Take Aways From the Training

We asked participants what they learned about community organizing and this is what people said…

“The essence of unveiling the power of the community in solving social issues. The power of public narrative as an effective tool of mobilization.” -James Kituzi

“The way to make things happen using the resources we have and achieve our goals.” -Jane Njeri

“Community organizing enables people to share ideas and come up with a concern that makes the community to identify its challenges and try to come up with solutions.” -Naomi K. Murigi

“Community organizing is a system of leadership where leaders working with people using available resources to expose power to bring desired change to the community.” -David Oyaga

“Coming together as a group will help our community understand the value of education and more children will be in school in our community.”

“Form of leadership that enables the community to turn its resources into power to make change.” -James Muoso

“There are resources available in the community which can be harnessed to affect change.” -Stephen Muturi

Those are just a few of the inspiring words from our participants. Each day we are encouraged by the work they are doing in their communities.

Reaching What We Hope For

One of the most terrifying things when it comes to community organizing is that you never really know how the community will react. We base it on assumptions and imagine the outcome and reaction prior. You do not know if they will be receptive or not, but always hope it is the case.

My first time working with the Ng’ando community was hard as most people did not understand what it meant to have ground up solutions applied to the  challenges affecting the child in the community. Top down solutions come with fast results, but often treat the wrong ailments and there we go again, back to step one trying to figure out why poverty is still chasing us.
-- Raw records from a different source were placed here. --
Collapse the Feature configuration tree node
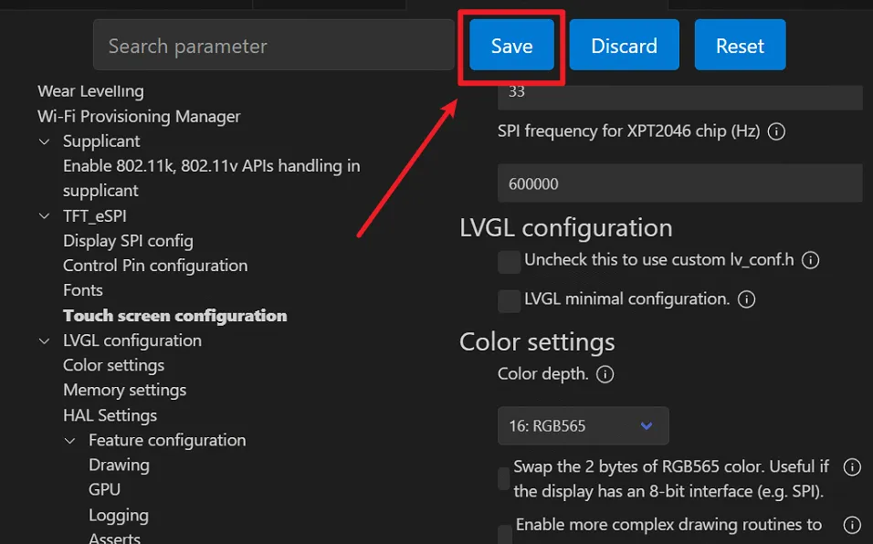873x544 pixels. pyautogui.click(x=70, y=441)
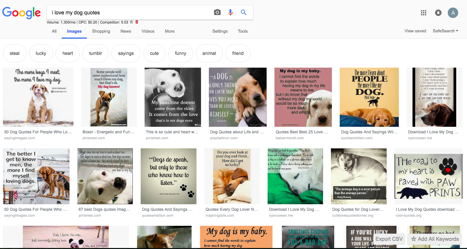Open the 'paved with paw prints' image

(428, 176)

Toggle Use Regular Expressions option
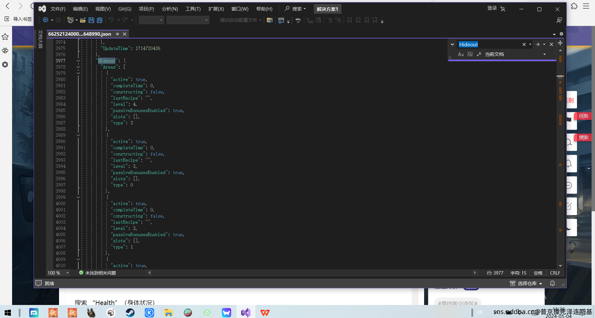[x=479, y=54]
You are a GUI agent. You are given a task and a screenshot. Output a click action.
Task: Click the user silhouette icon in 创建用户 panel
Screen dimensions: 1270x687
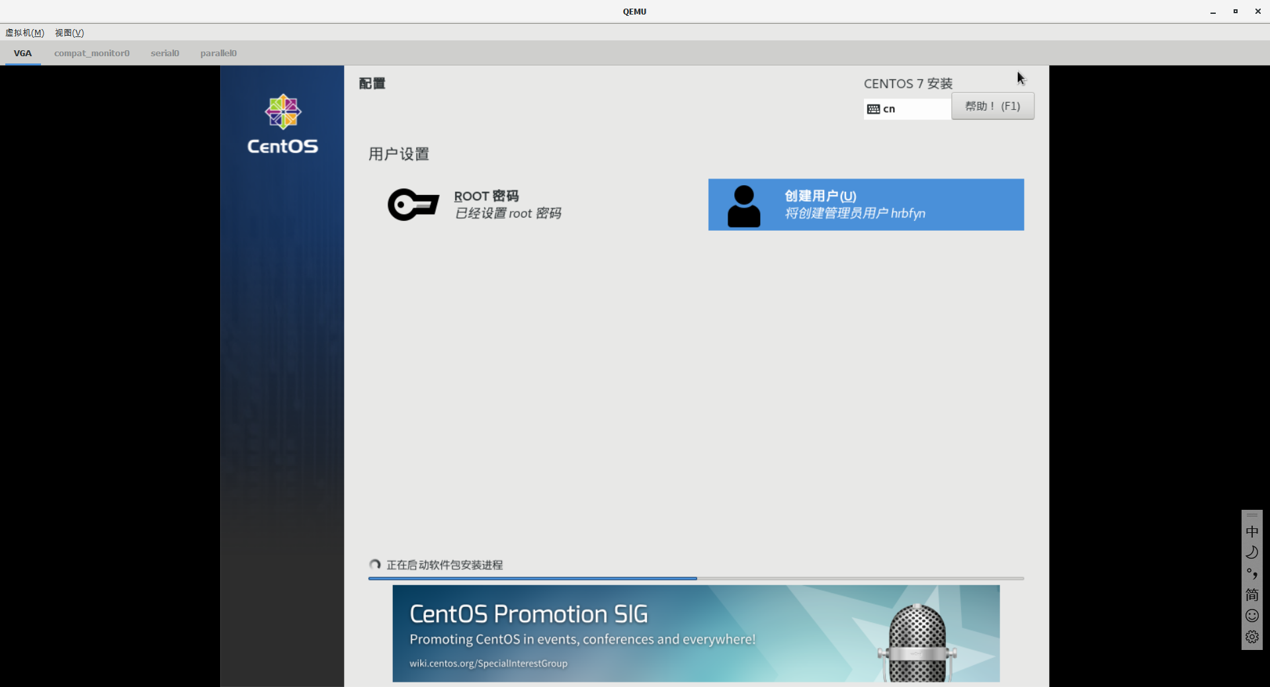coord(744,204)
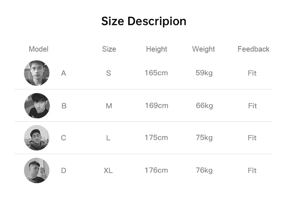
Task: Click the Height column header
Action: coord(157,49)

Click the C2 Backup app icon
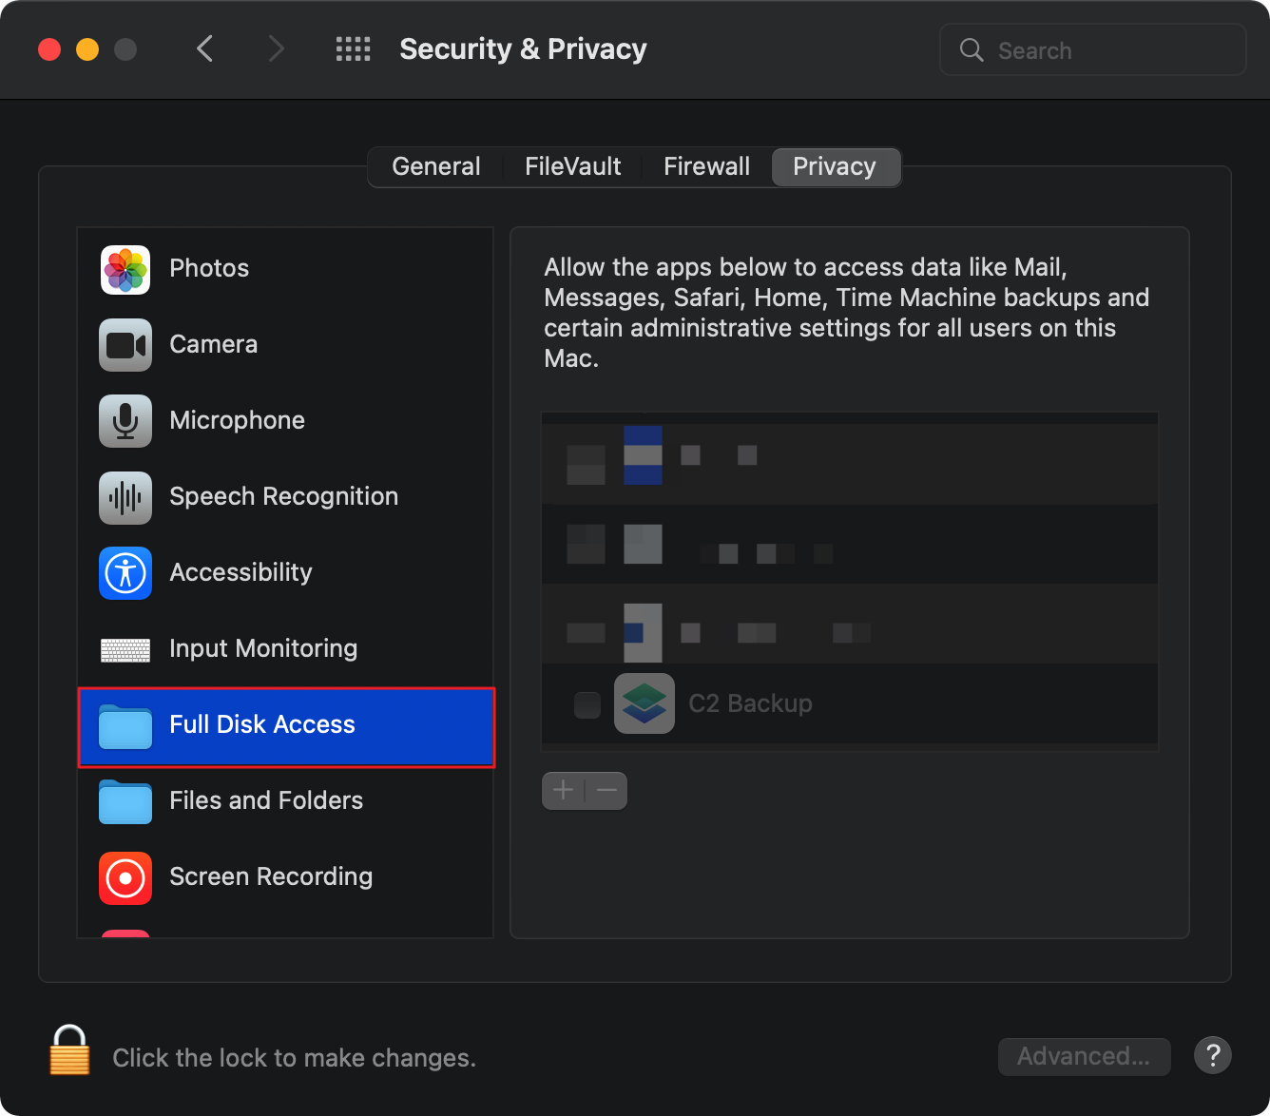tap(645, 703)
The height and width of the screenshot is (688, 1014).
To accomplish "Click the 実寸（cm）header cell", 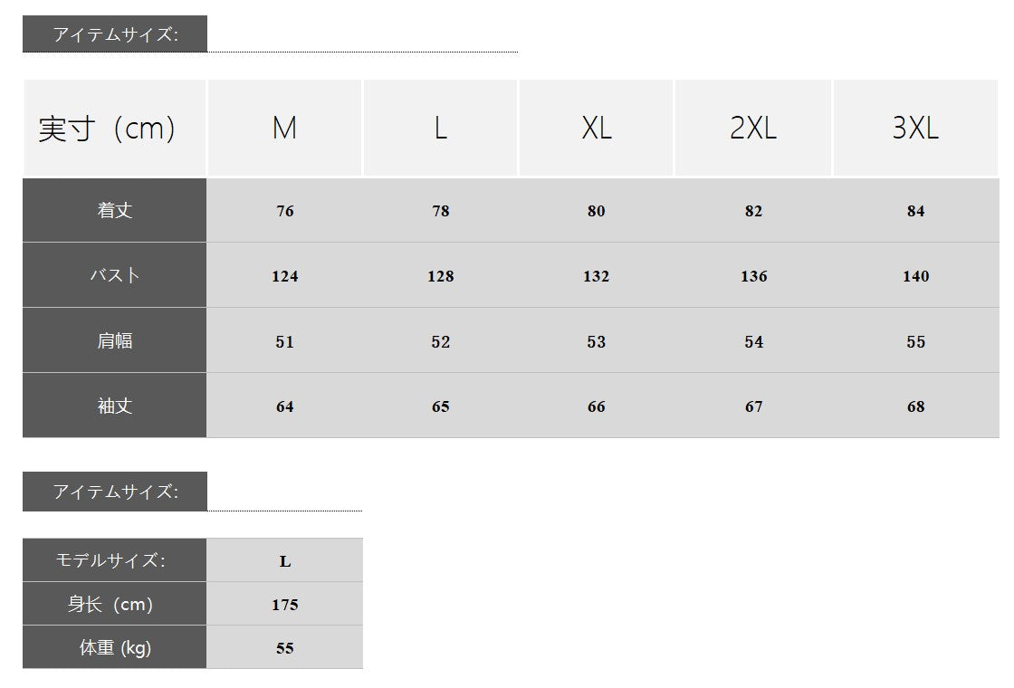I will point(107,129).
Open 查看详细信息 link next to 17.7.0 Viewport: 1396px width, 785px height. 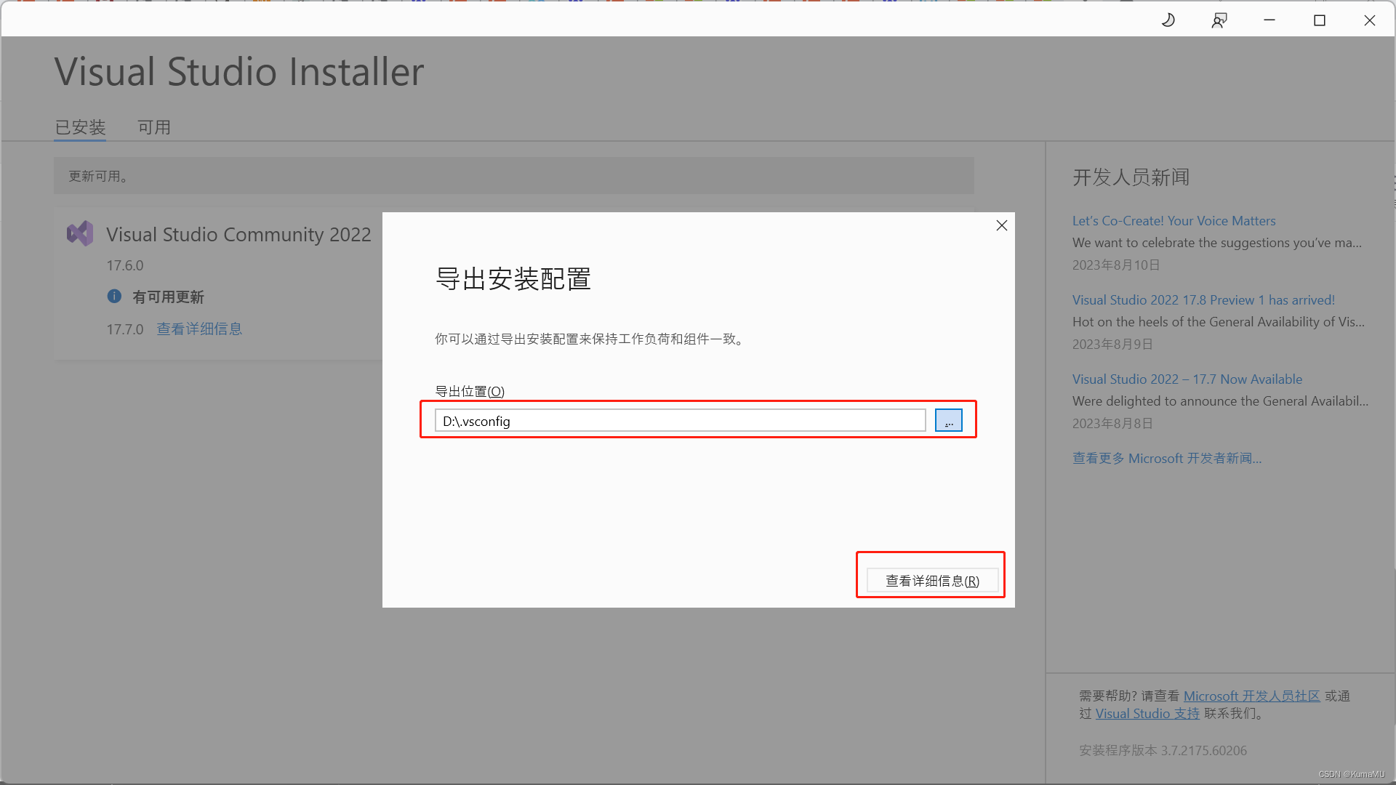click(x=199, y=329)
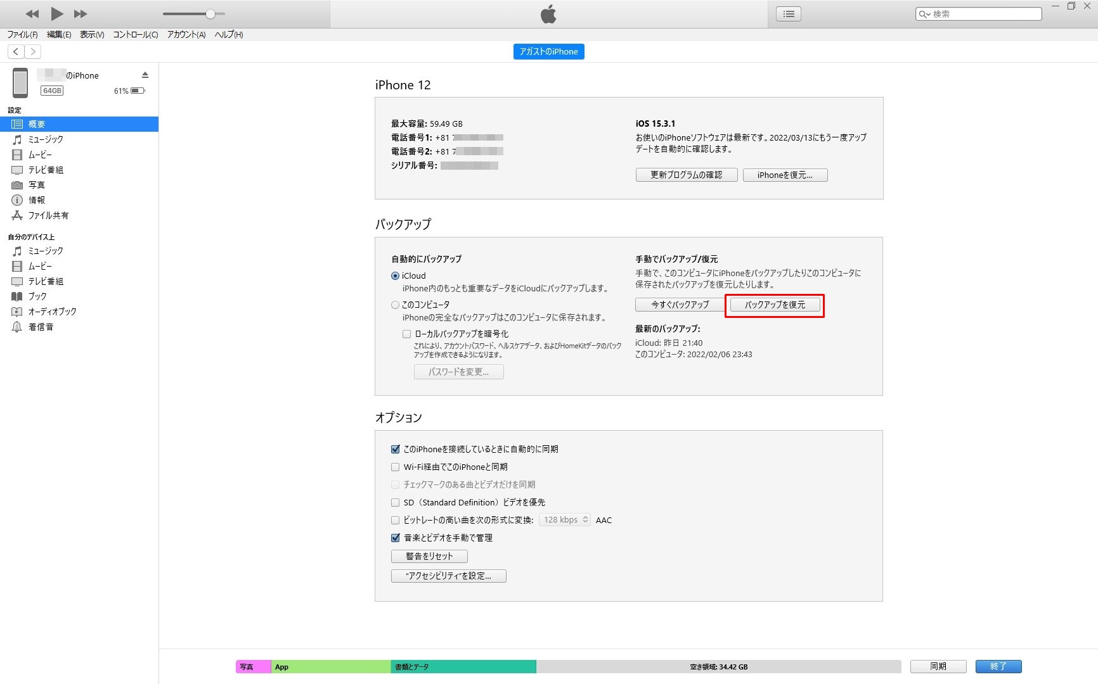Viewport: 1098px width, 684px height.
Task: Enable Wi-Fi経由でこのiPhoneと同期 checkbox
Action: (396, 467)
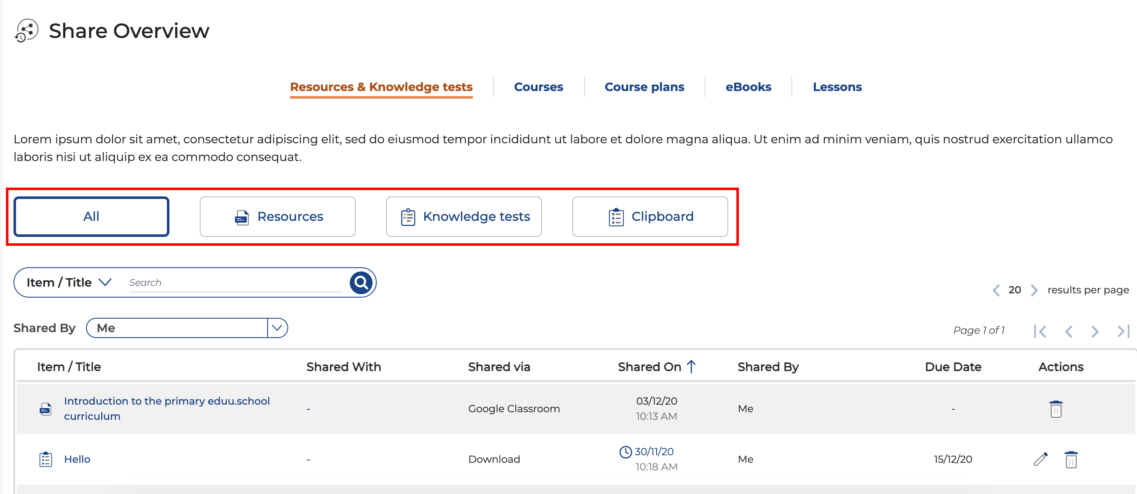Click into the Search text field
1137x494 pixels.
coord(235,283)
Ground up solutions, on the other hand work towards the root cause and consider community involvement as fundamental. ”Do not sit down and wait for anybody to solve your problem”,were the words Clement spoke out as she looked at her baby seated on her lap. That was a breakthrough for me. At that point I knew the community was ready to begin initiatives towards eradication of child poverty by mobilizing local resources.

The Ng’ando community has set up a  leadership team, vetting/oversight committee and decided to increase the number of children going to school as their initiative.

In my case, what I hoped for  is what happened. What have you hoped for your community before?